§ **Exercise materials**
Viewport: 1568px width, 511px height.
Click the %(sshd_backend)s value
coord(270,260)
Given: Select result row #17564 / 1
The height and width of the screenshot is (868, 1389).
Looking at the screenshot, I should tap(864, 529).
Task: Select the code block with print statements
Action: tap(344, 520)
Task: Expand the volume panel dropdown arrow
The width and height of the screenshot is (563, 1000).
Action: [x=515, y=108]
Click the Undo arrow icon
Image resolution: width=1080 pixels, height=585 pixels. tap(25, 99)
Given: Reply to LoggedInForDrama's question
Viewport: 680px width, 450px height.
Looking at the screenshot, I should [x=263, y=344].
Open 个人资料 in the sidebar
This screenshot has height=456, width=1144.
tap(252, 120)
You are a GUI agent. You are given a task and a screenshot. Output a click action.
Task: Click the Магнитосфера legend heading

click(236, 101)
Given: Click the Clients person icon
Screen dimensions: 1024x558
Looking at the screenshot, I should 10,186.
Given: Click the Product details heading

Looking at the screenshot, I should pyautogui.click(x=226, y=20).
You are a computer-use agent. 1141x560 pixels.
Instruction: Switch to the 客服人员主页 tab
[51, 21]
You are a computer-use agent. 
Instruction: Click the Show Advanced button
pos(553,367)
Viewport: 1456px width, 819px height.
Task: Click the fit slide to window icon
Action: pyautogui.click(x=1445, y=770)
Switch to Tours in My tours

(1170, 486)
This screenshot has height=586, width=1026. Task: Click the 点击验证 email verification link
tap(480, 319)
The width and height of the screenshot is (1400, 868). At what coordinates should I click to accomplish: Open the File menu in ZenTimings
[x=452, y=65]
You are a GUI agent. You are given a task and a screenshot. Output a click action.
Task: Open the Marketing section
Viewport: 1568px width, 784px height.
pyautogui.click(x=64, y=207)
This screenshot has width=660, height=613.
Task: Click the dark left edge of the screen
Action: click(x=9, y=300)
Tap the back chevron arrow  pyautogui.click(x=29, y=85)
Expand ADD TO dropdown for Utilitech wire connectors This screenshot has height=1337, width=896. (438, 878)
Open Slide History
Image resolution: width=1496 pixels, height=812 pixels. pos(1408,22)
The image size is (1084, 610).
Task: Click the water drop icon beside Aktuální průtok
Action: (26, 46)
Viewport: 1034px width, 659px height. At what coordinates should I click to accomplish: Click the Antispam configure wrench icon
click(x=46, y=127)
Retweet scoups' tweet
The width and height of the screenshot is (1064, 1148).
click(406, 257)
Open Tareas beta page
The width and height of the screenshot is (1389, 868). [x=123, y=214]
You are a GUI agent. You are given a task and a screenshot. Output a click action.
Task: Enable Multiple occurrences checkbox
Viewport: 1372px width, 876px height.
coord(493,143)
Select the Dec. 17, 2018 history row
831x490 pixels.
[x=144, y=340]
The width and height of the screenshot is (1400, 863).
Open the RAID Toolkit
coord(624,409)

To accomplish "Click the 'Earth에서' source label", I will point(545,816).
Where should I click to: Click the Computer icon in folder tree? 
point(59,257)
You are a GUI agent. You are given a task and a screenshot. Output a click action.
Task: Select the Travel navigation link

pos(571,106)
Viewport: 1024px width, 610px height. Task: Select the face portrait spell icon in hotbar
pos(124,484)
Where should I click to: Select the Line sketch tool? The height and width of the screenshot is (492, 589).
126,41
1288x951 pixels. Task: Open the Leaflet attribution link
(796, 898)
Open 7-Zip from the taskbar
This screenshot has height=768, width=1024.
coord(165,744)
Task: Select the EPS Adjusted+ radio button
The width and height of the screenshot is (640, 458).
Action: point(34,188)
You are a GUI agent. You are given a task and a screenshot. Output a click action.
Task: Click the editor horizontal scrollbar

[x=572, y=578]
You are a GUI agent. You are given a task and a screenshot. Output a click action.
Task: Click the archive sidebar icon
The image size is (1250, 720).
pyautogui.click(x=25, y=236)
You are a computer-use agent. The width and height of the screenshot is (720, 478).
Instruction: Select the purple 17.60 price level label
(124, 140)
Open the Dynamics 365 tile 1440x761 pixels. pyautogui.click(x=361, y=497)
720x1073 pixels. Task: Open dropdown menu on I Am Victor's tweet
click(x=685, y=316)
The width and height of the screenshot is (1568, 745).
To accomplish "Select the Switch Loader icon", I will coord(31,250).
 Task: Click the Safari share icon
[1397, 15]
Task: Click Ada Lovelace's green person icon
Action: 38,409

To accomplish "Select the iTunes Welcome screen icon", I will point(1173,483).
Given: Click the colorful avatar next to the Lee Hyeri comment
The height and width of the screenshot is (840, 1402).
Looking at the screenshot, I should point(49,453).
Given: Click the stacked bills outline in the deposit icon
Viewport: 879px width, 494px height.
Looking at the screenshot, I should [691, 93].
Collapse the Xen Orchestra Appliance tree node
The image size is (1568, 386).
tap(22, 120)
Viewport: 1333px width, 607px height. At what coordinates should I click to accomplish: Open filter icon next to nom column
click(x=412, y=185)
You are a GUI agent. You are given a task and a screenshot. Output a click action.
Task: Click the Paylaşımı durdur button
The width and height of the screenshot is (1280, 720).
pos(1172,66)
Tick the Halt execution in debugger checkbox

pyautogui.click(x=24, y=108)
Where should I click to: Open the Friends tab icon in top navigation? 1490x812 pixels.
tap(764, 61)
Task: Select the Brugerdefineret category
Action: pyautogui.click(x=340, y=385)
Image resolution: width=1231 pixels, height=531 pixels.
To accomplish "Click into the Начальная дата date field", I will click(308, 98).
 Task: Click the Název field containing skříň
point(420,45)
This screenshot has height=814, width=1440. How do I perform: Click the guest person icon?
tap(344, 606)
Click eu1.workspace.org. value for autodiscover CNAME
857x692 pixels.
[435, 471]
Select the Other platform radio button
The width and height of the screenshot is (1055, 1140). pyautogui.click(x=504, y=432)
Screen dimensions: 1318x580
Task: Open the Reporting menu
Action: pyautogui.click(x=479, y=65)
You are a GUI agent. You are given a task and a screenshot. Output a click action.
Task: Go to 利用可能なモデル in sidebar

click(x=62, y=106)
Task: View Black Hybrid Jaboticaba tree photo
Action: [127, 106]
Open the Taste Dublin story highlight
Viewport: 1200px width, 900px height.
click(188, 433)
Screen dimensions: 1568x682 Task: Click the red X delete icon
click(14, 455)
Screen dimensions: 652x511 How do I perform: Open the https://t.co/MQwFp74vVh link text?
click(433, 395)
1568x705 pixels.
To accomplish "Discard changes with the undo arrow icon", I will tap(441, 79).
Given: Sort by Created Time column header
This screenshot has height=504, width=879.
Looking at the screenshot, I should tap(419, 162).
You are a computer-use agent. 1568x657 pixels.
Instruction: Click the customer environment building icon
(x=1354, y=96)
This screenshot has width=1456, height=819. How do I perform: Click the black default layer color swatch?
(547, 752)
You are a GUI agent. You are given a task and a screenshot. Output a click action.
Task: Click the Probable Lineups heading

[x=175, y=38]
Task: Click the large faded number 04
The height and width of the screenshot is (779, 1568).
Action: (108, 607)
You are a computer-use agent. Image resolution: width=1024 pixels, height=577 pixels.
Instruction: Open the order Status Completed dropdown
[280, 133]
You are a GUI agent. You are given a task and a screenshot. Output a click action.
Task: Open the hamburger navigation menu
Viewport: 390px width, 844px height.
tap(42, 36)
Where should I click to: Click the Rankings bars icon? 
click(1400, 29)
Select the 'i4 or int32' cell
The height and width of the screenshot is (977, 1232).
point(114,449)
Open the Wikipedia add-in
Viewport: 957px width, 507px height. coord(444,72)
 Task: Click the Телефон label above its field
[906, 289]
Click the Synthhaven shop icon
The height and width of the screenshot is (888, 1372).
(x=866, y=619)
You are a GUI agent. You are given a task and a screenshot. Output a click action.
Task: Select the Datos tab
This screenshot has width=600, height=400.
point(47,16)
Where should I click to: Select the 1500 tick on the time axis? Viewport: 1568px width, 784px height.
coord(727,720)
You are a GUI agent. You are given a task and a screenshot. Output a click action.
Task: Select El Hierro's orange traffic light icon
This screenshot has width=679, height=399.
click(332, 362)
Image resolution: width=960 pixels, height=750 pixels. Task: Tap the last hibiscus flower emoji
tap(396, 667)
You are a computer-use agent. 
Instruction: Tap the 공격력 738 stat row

§ **Directive**
Recast the records from the line with "Task: Click the Телефон" to the line with "coord(727,720)" as a numbered list, leaving out blank lines.

§ **Finished exercise**
1.  Task: Click the Телефон label above its field
2. [906, 289]
3. Click the Synthhaven shop icon
4. The height and width of the screenshot is (888, 1372).
5. (x=866, y=619)
6. You are a GUI agent. You are given a task and a screenshot. Output a click action.
7. Task: Select the Datos tab
8. This screenshot has width=600, height=400.
9. point(47,16)
10. Where should I click to: Select the 1500 tick on the time axis? Viewport: 1568px width, 784px height.
11. coord(727,720)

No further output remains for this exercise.